2 Jun 2024 | Pengcheng Qiu*,1,2, Chaoyi Wu*,1,2, Xiaoman Zhang1,2, Weixiong Lin1,2, Haicheng Wang1, Ya Zhang1,2, Yanfeng Wang1,2,† and Weidi Xie1,2,†
The paper presents a comprehensive approach to developing multilingual medical language models, aiming to benefit a linguistically diverse audience. The key contributions include:
1. **Construction of MMedC**: A large-scale multilingual medical corpus containing approximately 25.5 billion tokens across six main languages (English, Chinese, Japanese, French, Russian, and Spanish). This corpus is designed for auto-regressive domain adaptation of general LLMs.
2. **MMedBench Benchmark**: A new multilingual medical question-answering (QA) benchmark with rationale, enabling evaluation of multi-choice accuracy and rationale generation under zero-shot and fine-tuning settings.
3. **Model Evaluation**: Assessment of various open-source LLMs on MMedBench, including those trained on MMedC. The final model, MMed-Llama 3, with only 8 billion parameters, outperforms other models on both MMedBench and English benchmarks, even rivaling GPT-4.

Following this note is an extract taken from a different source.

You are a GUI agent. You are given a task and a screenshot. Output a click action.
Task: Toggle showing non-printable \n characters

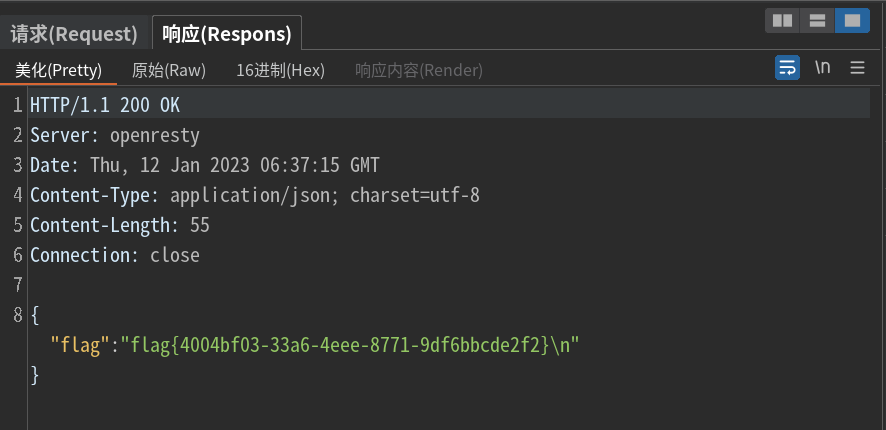tap(823, 68)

The paper highlights the importance of specialized medical corpora and the effectiveness of auto-regressive training on MMedC. The evaluation results show that MMed-Llama 3 achieves superior performance, particularly in multi-choice accuracy and rationale generation. The study also discusses the impact of different data sources and the benefits of incorporating rationale data during fine-tuning. Additionally, the paper explores the potential of multilingual medical LLMs in promoting general medical AI development, improving retrieval-augmented generation, and addressing clinical needs such as language barriers and cultural sensitivities. Limitations and future directions are also discussed, including the need for bias control, explainability, and expanding the language coverage.The paper presents a comprehensive approach to developing multilingual medical language models, aiming to benefit a linguistically diverse audience. The key contributions include:
1. **Construction of MMedC**: A large-scale multilingual medical corpus containing approximately 25.5 billion tokens across six main languages (English, Chinese, Japanese, French, Russian, and Spanish). This corpus is designed for auto-regressive domain adaptation of general LLMs.

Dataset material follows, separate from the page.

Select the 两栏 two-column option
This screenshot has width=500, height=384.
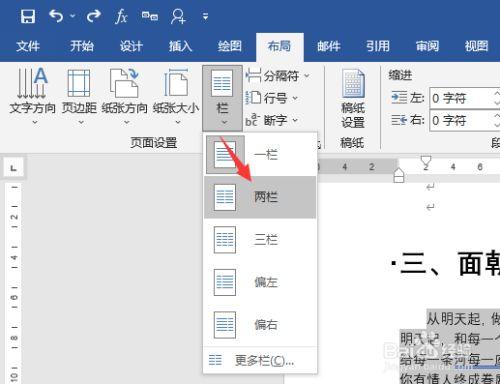(260, 197)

2. **MMedBench Benchmark**: A new multilingual medical question-answering (QA) benchmark with rationale, enabling evaluation of multi-choice accuracy and rationale generation under zero-shot and fine-tuning settings.
3. **Model Evaluation**: Assessment of various open-source LLMs on MMedBench, including those trained on MMedC. The final model, MMed-Llama 3, with only 8 billion parameters, outperforms other models on both MMedBench and English benchmarks, even rivaling GPT-4.
The paper highlights the importance of specialized medical corpora and the effectiveness of auto-regressive training on MMedC. The evaluation results show that MMed-Llama 3 achieves superior performance, particularly in multi-choice accuracy and rationale generation. The study also discusses the impact of different data sources and the benefits of incorporating rationale data during fine-tuning. Additionally, the paper explores the potential of multilingual medical LLMs in promoting general medical AI development, improving retrieval-augmented generation, and addressing clinical needs such as language barriers and cultural sensitivities. Limitations and future directions are also discussed, including the need for bias control, explainability, and expanding the language coverage.